▶ [WORK REQUIRED] Copy out each line of the material that includes the word "computer".
** SOURCE MATERIAL follows **
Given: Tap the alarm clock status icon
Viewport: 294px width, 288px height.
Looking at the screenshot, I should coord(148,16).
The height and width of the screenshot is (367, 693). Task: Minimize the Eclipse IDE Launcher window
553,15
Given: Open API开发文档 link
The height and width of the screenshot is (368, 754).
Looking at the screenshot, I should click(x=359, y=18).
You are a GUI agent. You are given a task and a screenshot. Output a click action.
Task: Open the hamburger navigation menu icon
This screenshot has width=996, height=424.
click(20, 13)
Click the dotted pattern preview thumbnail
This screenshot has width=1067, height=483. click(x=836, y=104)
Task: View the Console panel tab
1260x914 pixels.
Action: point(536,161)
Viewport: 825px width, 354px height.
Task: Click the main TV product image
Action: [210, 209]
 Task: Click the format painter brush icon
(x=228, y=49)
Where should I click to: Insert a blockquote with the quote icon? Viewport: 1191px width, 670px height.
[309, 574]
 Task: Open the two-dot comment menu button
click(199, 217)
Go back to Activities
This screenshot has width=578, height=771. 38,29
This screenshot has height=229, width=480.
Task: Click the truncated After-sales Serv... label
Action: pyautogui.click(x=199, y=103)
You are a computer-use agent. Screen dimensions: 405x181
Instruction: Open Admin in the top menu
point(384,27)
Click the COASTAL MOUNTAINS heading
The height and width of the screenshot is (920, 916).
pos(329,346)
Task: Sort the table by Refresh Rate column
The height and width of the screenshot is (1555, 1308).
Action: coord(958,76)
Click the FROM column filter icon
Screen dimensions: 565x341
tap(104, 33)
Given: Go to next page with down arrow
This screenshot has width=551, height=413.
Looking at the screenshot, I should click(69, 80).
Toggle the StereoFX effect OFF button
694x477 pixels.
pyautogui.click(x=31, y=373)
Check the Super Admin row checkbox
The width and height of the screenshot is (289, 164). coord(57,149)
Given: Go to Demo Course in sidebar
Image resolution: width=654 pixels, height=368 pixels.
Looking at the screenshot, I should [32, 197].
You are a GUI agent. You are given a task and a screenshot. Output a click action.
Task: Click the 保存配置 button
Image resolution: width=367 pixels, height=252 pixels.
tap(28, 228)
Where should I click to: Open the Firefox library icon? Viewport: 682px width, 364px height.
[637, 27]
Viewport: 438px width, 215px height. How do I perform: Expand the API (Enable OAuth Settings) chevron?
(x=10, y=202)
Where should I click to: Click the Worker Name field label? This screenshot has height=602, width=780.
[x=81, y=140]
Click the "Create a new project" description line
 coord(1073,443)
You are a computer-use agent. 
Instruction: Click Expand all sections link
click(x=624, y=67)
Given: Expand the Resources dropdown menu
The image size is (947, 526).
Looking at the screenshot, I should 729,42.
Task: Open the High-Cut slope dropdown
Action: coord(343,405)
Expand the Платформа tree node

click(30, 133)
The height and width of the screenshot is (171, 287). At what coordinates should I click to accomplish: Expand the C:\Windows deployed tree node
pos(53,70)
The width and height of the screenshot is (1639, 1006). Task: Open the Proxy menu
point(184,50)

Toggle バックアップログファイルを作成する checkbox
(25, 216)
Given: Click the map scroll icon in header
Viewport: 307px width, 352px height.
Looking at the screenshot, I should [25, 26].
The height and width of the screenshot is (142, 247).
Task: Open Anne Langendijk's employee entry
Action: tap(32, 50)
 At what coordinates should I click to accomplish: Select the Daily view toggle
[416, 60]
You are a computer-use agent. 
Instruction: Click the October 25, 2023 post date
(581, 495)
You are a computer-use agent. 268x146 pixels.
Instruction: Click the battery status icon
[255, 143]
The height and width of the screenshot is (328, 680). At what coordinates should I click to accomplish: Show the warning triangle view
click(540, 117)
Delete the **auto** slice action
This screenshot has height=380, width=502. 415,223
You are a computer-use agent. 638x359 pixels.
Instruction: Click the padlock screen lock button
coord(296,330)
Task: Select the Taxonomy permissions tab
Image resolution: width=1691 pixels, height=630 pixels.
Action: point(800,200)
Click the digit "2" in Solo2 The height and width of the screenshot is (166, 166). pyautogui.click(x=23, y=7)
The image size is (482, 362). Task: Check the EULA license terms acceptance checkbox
** End of SOURCE MATERIAL **
▶ [RESPONSE TO THE EXERCISE]
You are a computer-use agent. Screen dimensions: 405x181
You are a computer-use agent. 
You are a computer-use agent. 
You are a computer-use agent. 268x146 pixels.
You are a computer-use agent. 638x359 pixels.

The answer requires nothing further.